- **THE TASK**:
Your response should consist of every entry, unchanged.

[Recorded data]
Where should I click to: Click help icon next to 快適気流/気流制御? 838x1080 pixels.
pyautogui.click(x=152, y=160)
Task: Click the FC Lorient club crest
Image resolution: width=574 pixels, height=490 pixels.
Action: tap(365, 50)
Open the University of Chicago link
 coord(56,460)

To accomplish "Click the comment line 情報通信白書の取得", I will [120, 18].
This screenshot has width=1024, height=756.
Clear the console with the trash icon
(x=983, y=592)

- **TASK ANSWER**:
Where should I click to: Click help icon next to 快適気流/気流制御? 838x1080 pixels.
pyautogui.click(x=152, y=160)
Task: Click the FC Lorient club crest
Image resolution: width=574 pixels, height=490 pixels.
Action: tap(365, 50)
Open the University of Chicago link
 coord(56,460)

To accomplish "Click the comment line 情報通信白書の取得", I will [120, 18].
This screenshot has width=1024, height=756.
Clear the console with the trash icon
(x=983, y=592)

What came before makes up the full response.